- **Stated goal**
Extend the forum discussion below about selecting dogs for a prison detection program, continuing from its final line.

- **Selection**
** START **

I don't know what happened to the program but maybe worth looking into.


----------



## David Frost (Mar 29, 2006)

In a prison setting and if you are looking strictly for detection, I think Labs, goldens etc are the way to go. Any deterrent effect a Mal, GSD, Dutchie etc may have would be short lived. Plus, a good "selling" point for a starting program is, less opportunity to get someone bitten, in addition to a cheaper start up costs when obtaining dogs. If you have someone that knows what they are doing, suitable dogs can be found in a shelter or rescue. That really helps convincing administrative types, rather than presenting them with a 3 thousand dollar and up, price per dog. In addition, the great PR you can get will help the program grow. Don't be swayed by all the pedigree and ancestor talk. You need dog that will perform. Health and trainability can be tested for and is best done on an adult dog. Once you get the program started and expand into cell extraction etc, then you'll be better able to show the admin folks the benefits of purchasing a suitable dog for that type work. Finding a dog of that calibre, in a dog pound, rescue etc, would be extremely rare.
Remember, it's not rocket science. Simple is the way to win over administrations. Talk to that guy I put you in contact with. He runs oversees the program for the state and has lots of statistics he can provide you.
DFrost


----------



## Greg Whelehan (Dec 1, 2008)

** END **

- **Provided material**
** START **

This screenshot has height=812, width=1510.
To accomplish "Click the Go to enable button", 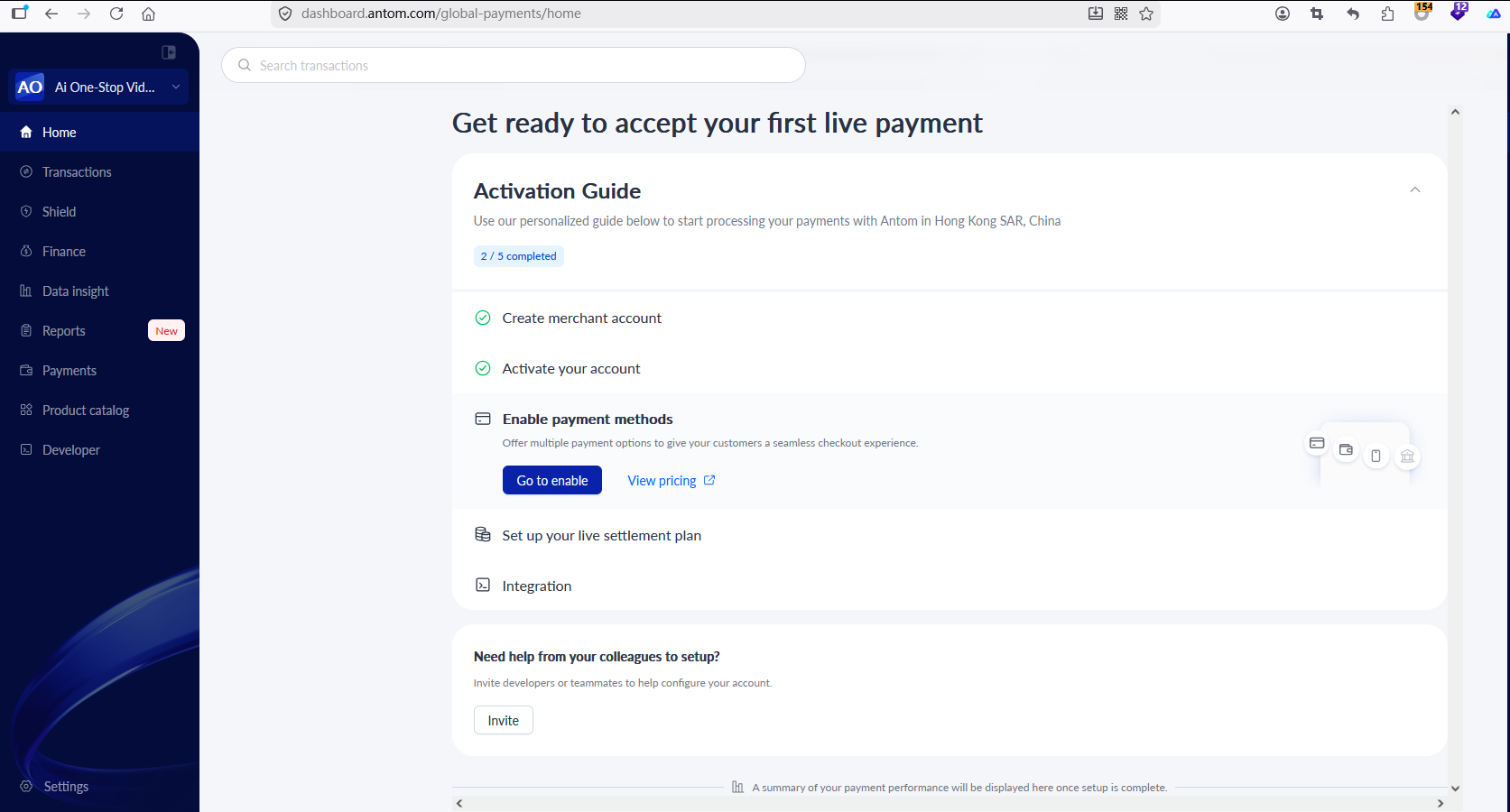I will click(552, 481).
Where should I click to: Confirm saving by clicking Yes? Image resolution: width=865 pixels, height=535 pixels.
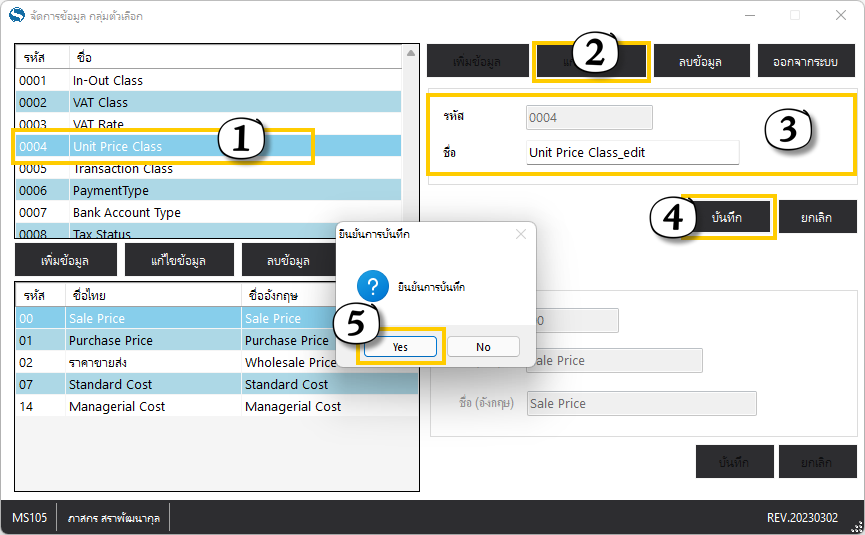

** END **

- **Written reply**
Bill Hoban said:


> Greg contact your neighboring LE K-9 agencies and speak with someone in charge of thier training division. Most LE Training divisions will train a neighboring LE team completely free. Our training division does it and so does MD DOC even our local military K-9 training division. You should have no problem there.


Bill:
I am not worried about the training of the dog, I can do that. I have to "SELL" it to my department first. There is not many other jails and/or prisons in my area with K-9 units that are solely for the jail. Many of the jails/prisons will call in the road division for searches.


----------



## Wayne Conrad (Jun 8, 2009)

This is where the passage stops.